* [Page excerpt]
☆ ☆ ☆ ☆ ☆ ☆ ☆
Nemotron-RL-Agentic-Function-Calling-Pivot-v1

Description

Nemotron-RL-Agentic-Function-Calling-Pivot-v1 is an environment for evaluating agents on function-calling decision-making. It is based on the Nemotron-RL-Agentic-Function-Calling-Pivot-v1 dataset from NVIDIA, released as part of the NeMo Gym framework. The dataset poses each assistant step of an expert tool-use trajectory as a separate behavior cloning problem: the agent sees the conversation history and available tools, then must predict the correct next action -- either calling a specific function with the right arguments, or responding with a message.

Capabilities

Deciding when to call a tool vs. respond with a message
Selecting the correct function from a set of available tools
Generating correct function arguments as JSON
Multi-turn conversation comprehension
Reasoning about tool capabilities relative to user requests

Compute Requirements

Nemotron-FC-Pivot does not require a sandbox. It has minimal compute requirements.

License

CC-BY-4.0.

Tasks

There is one split with 9,620 tasks:

train (9,620 tasks): Function-calling pivot points extracted from expert tool-use trajectories. Each task presents a conversation context and asks the agent to predict the correct next action.
☆ ☆ ☆ ☆ ☆ ☆ ☆
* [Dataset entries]
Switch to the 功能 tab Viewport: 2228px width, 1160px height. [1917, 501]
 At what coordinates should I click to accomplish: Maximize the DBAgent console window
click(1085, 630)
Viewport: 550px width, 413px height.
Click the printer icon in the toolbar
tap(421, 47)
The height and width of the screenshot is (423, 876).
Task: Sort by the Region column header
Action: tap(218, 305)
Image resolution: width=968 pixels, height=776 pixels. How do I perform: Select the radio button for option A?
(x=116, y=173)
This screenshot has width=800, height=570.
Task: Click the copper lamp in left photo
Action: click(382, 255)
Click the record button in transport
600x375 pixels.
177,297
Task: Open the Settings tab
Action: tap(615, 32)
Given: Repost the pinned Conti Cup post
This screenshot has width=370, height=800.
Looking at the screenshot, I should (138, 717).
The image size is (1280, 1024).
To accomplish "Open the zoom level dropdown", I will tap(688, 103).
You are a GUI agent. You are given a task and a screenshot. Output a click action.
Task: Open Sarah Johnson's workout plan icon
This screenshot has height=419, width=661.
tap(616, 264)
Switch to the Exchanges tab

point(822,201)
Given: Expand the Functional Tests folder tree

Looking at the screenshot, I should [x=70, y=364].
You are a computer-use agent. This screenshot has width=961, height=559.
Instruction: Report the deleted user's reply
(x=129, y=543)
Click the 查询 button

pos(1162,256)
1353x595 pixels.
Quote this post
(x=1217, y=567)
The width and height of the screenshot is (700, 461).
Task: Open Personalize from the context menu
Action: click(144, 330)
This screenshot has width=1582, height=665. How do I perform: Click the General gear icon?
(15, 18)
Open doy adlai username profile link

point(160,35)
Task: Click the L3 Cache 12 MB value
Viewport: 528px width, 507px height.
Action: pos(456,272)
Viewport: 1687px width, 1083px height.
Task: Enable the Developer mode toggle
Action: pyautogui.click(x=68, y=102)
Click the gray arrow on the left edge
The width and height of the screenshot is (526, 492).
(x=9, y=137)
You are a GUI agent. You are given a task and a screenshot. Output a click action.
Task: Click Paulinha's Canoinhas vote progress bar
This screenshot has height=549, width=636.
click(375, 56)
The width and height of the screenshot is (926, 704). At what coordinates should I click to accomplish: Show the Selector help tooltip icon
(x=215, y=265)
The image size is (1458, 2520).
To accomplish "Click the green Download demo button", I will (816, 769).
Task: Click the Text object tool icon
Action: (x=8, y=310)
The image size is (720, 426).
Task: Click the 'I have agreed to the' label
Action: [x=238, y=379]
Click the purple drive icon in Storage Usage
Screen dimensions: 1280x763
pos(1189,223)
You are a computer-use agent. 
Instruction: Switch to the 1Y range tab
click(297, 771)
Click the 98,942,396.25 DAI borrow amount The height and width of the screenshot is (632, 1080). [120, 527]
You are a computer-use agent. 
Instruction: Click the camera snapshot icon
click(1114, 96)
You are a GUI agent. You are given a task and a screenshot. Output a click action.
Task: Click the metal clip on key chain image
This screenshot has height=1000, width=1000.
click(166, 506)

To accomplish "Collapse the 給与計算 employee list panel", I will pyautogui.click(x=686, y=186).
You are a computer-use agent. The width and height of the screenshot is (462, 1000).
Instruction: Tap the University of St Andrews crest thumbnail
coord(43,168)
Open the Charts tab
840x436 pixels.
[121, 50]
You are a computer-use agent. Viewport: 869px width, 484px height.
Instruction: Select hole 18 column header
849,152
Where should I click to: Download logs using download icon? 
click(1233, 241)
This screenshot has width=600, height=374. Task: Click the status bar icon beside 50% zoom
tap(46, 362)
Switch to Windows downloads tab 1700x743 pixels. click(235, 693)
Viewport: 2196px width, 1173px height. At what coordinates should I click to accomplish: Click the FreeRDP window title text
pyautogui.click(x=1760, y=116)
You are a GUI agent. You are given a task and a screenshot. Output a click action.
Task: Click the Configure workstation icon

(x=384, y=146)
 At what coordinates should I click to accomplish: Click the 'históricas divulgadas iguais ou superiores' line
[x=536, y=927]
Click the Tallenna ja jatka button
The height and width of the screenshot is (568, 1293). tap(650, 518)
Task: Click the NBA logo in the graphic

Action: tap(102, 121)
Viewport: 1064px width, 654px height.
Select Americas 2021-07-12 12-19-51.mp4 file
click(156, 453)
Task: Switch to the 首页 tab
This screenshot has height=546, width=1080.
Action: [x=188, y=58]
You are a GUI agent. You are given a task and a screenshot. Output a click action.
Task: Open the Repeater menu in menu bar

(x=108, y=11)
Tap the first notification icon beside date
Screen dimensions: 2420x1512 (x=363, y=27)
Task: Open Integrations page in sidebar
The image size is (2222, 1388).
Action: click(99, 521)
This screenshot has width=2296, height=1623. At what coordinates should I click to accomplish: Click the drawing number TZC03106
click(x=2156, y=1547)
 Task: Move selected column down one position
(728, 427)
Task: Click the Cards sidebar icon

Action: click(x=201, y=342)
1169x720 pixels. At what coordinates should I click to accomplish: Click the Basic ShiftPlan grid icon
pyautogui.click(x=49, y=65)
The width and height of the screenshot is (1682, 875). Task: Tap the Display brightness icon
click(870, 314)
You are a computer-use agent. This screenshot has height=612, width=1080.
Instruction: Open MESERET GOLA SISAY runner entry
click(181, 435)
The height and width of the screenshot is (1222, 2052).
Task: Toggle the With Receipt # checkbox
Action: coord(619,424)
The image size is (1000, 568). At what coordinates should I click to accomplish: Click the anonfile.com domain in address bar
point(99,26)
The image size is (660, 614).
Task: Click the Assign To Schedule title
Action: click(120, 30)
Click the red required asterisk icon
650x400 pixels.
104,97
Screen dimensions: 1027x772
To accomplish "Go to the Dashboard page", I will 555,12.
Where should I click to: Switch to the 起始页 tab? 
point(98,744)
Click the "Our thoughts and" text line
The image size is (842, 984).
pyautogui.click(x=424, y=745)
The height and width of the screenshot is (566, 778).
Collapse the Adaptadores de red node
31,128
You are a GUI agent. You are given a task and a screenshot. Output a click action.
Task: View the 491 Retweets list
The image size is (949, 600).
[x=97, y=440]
☆ ☆ ☆ ☆ ☆ ☆ ☆
* [What to work on]
a - According to the environment description, how many tasks does the train split contain?
b - Rewrite part of the records, starting at the line that has "will pyautogui.click(x=686, y=186)." and ending after the line that has "Switch to Windows". Replace "Instruction" with "Goal", leave everything else unchanged, and return only those lines.

* [Worked answers]
a - 9,620 tasks.

b -
To accomplish "Collapse the 給与計算 employee list panel", I will pyautogui.click(x=686, y=186).
You are a computer-use agent. The width and height of the screenshot is (462, 1000).
Goal: Tap the University of St Andrews crest thumbnail
coord(43,168)
Open the Charts tab
840x436 pixels.
[121, 50]
You are a computer-use agent. Viewport: 869px width, 484px height.
Goal: Select hole 18 column header
849,152
Where should I click to: Download logs using download icon? 
click(1233, 241)
This screenshot has width=600, height=374. Task: Click the status bar icon beside 50% zoom
tap(46, 362)
Switch to Windows downloads tab 1700x743 pixels. click(235, 693)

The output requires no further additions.